> Work required
Please return exactly the lines below that run from the line with "The height and" through the end of the listing, both included, but not the pictures.
>>>
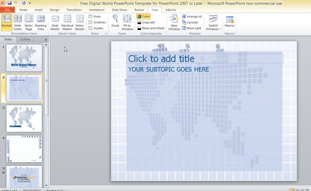Expand the Switch Windows dropdown
This screenshot has height=191, width=311.
(213, 23)
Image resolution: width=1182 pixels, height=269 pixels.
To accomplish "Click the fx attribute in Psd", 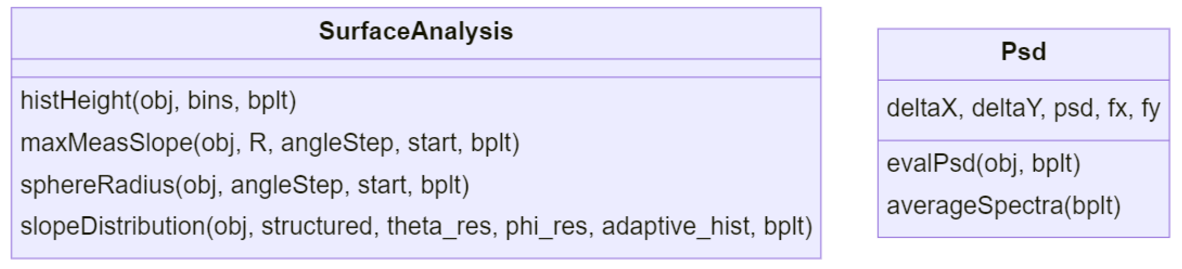I will (x=1117, y=109).
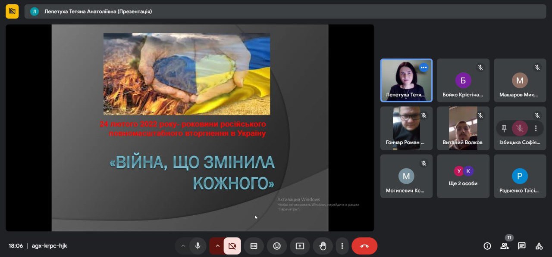
Task: Toggle the microphone button
Action: click(x=198, y=246)
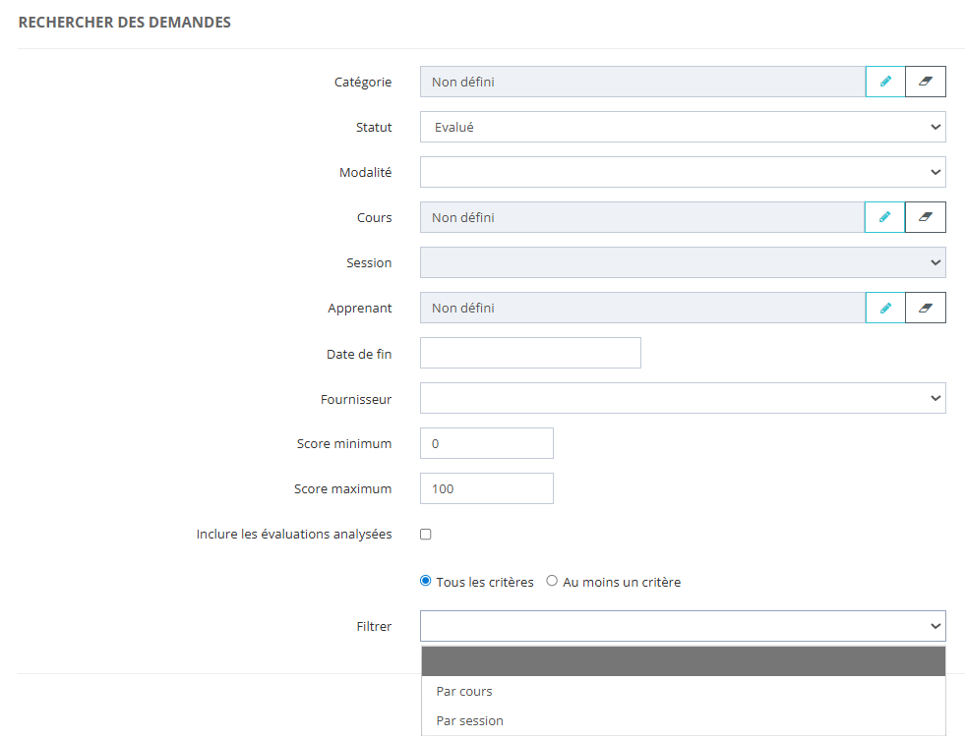Click the 'Score maximum' field
This screenshot has width=965, height=738.
[486, 488]
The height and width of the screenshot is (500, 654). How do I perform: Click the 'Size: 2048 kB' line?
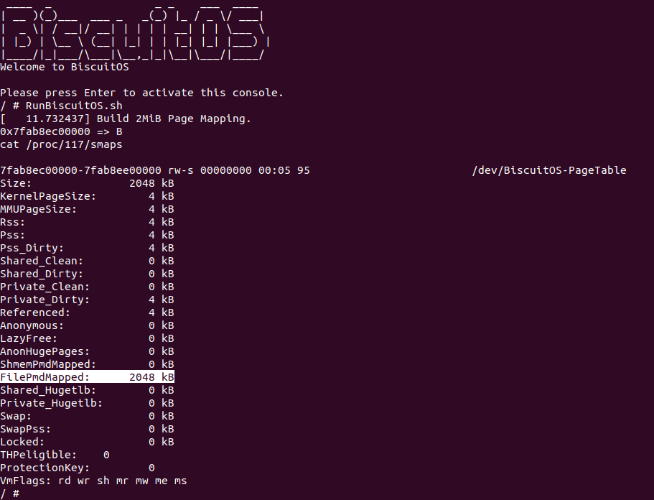coord(87,183)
<<<
> Answer for the task
The height and width of the screenshot is (500, 654). How do I perform: Click the 'Size: 2048 kB' line?
coord(87,183)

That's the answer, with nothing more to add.